Tourisme de santé : hébergement des personnes âgées en Tunisie
Par Alexandre Canabal *
« Lorsqu’on veut noyer son chien, on dit qu’il a la rage »
Monsieur le Président,
La société Carthagea développe en Tunisie, depuis le 1er octobre 2016, un concept innovant de prise en charge des personnes âgées dépendantes ou souffrant de maladies neurovégétatives comme l’Alzheimer, Parkinson, etc.

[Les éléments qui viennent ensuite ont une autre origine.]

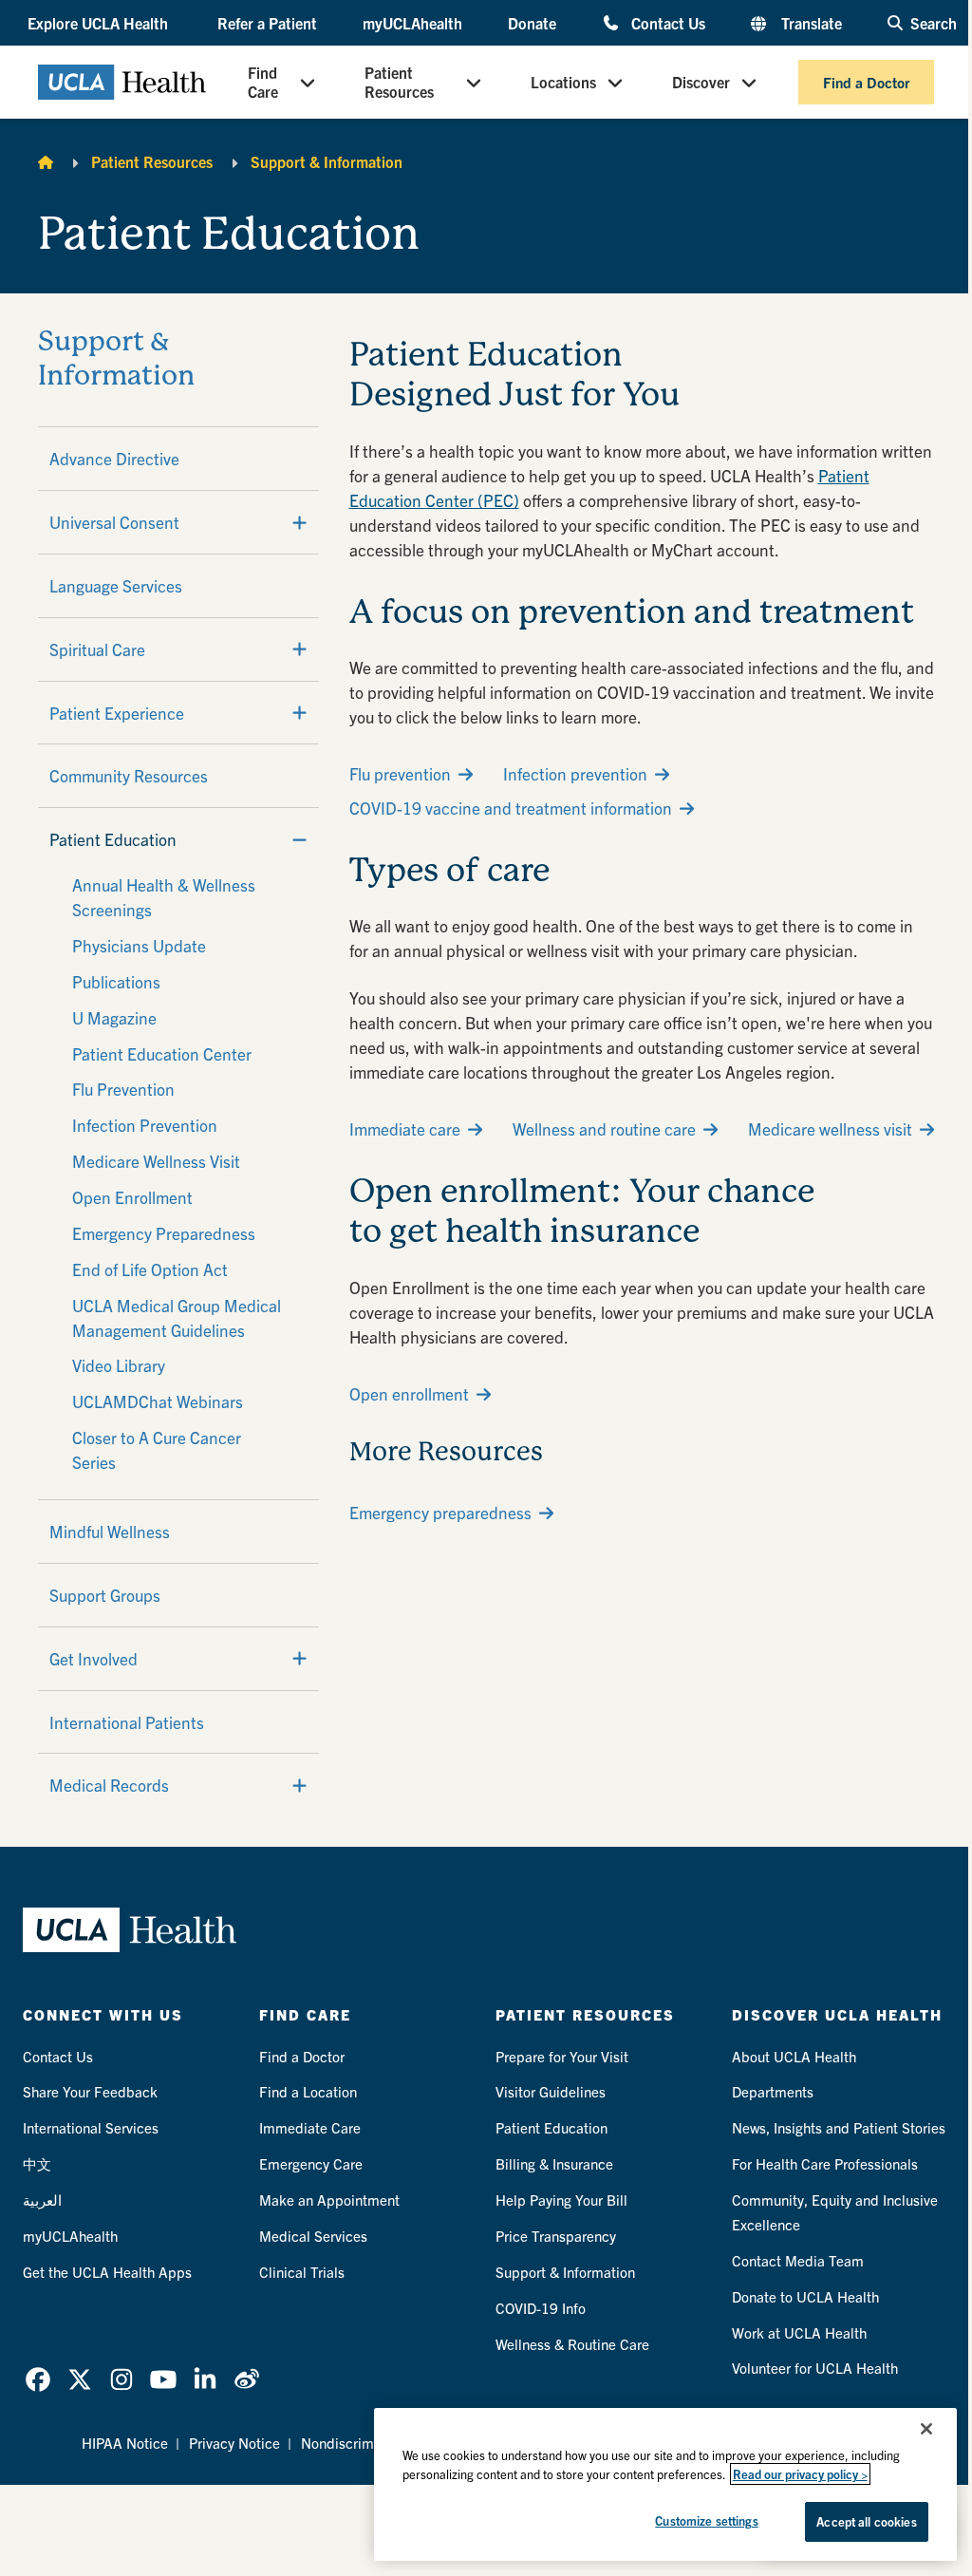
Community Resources (128, 775)
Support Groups (104, 1595)
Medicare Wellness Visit (156, 1161)
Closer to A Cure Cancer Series (156, 1449)
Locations (563, 81)
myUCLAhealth (412, 22)
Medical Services (313, 2236)
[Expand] (299, 522)
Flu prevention (400, 773)
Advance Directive (114, 458)
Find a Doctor (866, 82)
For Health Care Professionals (825, 2163)
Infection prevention (575, 773)
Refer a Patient (267, 22)
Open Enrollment (132, 1197)
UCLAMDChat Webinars (157, 1401)
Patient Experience (116, 713)
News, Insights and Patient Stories (838, 2127)
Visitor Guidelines (550, 2091)
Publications (116, 981)
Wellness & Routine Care (572, 2344)
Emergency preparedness (440, 1512)
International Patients (126, 1722)
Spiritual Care (97, 649)
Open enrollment (409, 1393)
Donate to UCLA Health (805, 2296)
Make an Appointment (329, 2200)
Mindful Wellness (109, 1531)
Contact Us (668, 22)
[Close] (926, 2429)
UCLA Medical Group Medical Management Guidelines (176, 1317)
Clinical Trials (302, 2272)
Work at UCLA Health (799, 2332)
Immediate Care (310, 2127)
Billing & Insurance (554, 2163)
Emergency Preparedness (163, 1233)
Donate (532, 22)
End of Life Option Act (150, 1269)
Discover (701, 81)
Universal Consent (114, 522)
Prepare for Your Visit (561, 2056)
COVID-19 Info (540, 2308)
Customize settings (706, 2520)
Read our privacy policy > (800, 2474)
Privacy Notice (234, 2443)
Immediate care (404, 1128)
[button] (100, 22)
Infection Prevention (144, 1125)
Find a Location (308, 2091)
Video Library (118, 1365)
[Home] (45, 161)
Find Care (263, 82)
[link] (38, 2379)
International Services (91, 2127)
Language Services (115, 585)
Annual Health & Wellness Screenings (163, 896)
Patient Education (113, 839)
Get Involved (93, 1658)
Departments (772, 2091)
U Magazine (114, 1017)
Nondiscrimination (359, 2443)
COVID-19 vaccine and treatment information (510, 808)
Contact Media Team (798, 2260)
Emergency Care (311, 2163)
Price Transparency (555, 2236)
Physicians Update (139, 945)
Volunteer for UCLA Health (815, 2368)
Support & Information (326, 161)
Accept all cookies (866, 2521)
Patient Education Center (162, 1053)
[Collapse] (299, 839)
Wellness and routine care (604, 1128)
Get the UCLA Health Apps (107, 2272)
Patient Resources (399, 82)
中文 (37, 2163)
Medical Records (109, 1785)
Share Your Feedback (90, 2091)
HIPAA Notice (125, 2443)
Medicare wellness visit (830, 1128)
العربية (42, 2200)
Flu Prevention (123, 1089)
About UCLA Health (794, 2056)
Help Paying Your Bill (561, 2200)
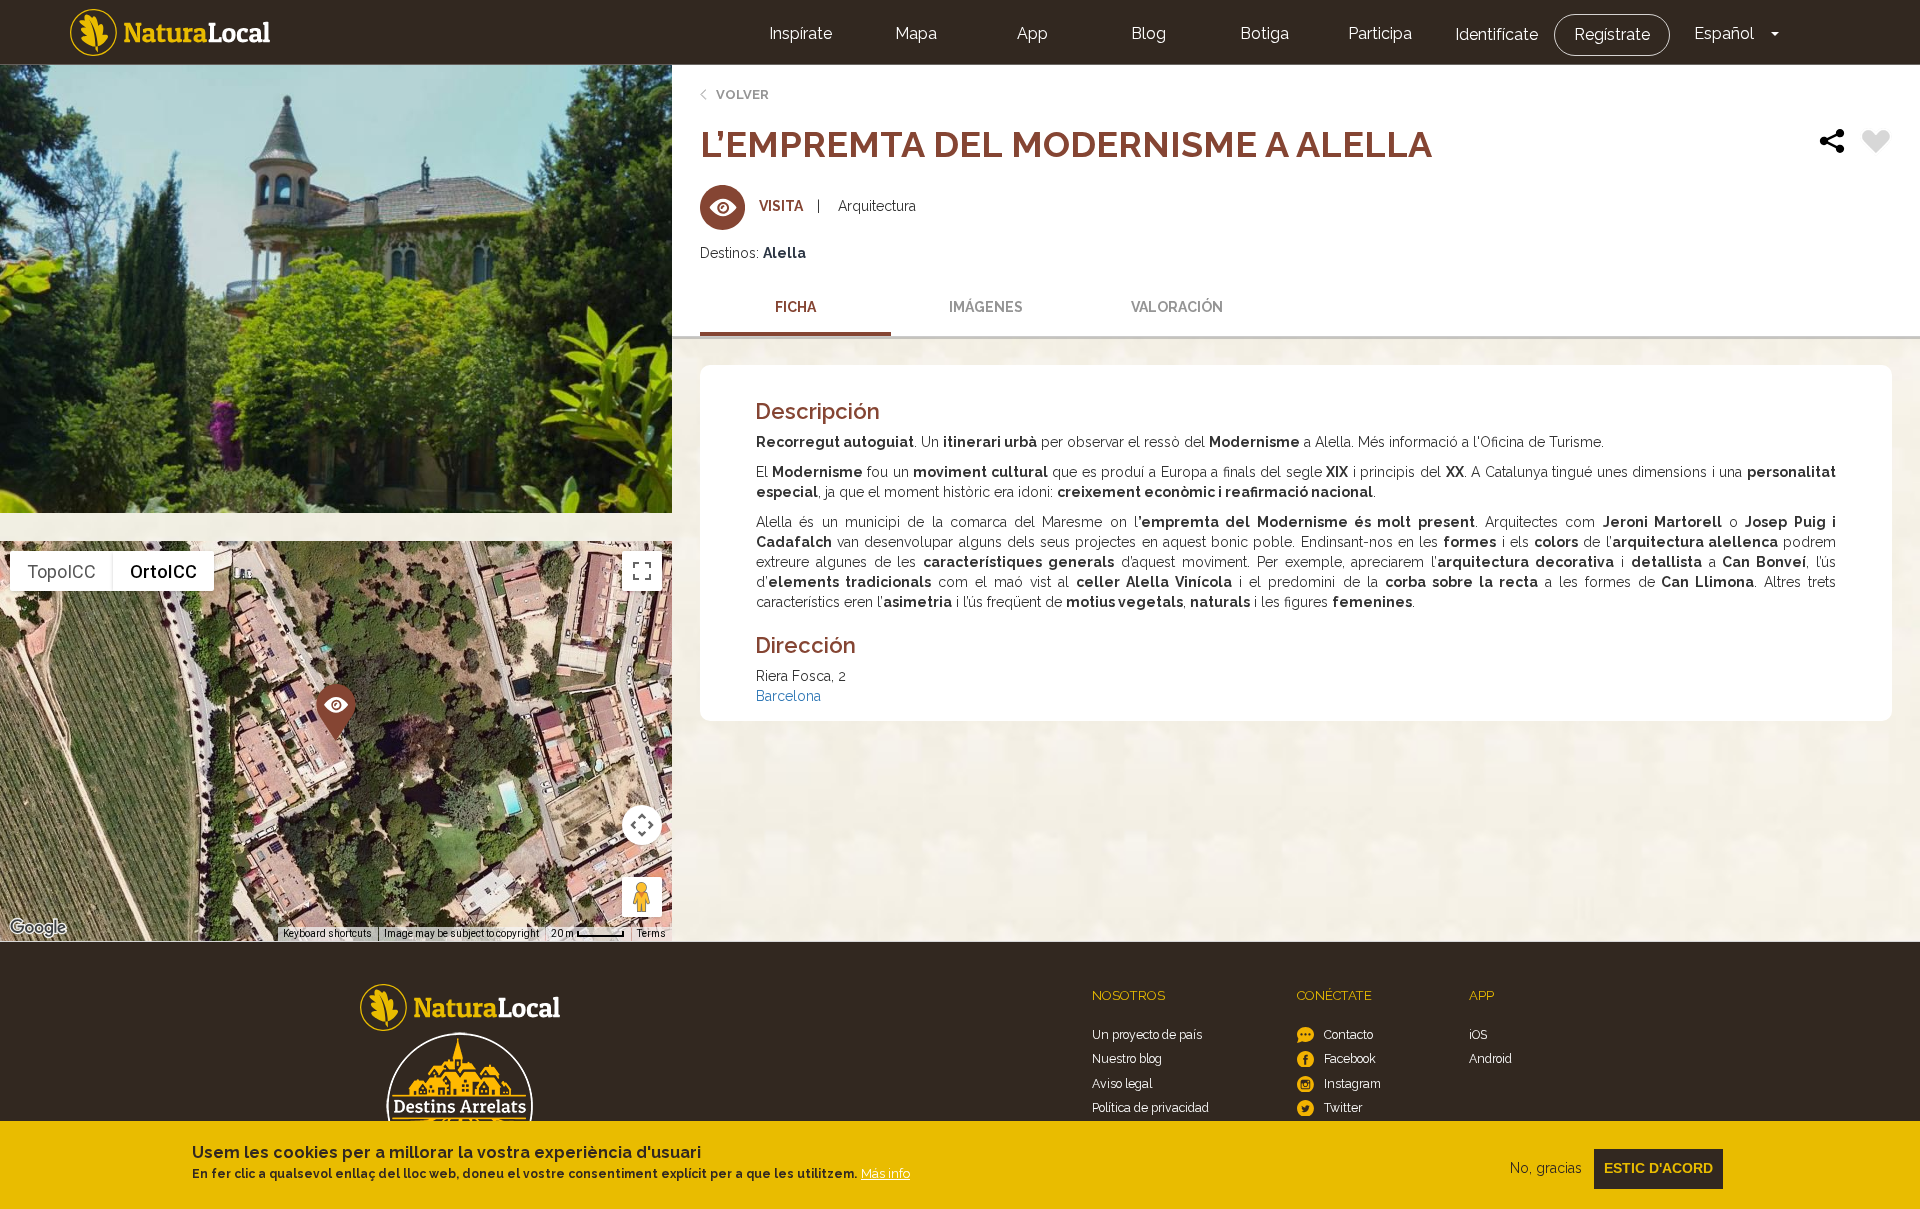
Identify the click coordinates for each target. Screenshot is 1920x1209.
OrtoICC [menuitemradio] (163, 571)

Alors qu’en Europe ces personnes sont hébergées dans des bâtiments dédiés, plus ou moins beaux et spacieux, dans des zones urbaines, et avec un manque flagrant de personnel, la Tunisie s’illustre par une approche beaucoup plus humaine, avec un ratio de personnel inédit d’une aide-soignante par résident, contre un pour 10/15 en Europe. Les résidents sont hébergés dans des établissements hôteliers, ce qui constitue à ce jour un modèle unique au monde que beaucoup nous envient et qui contribue à remplir les hôtels, notamment lors des périodes creuses.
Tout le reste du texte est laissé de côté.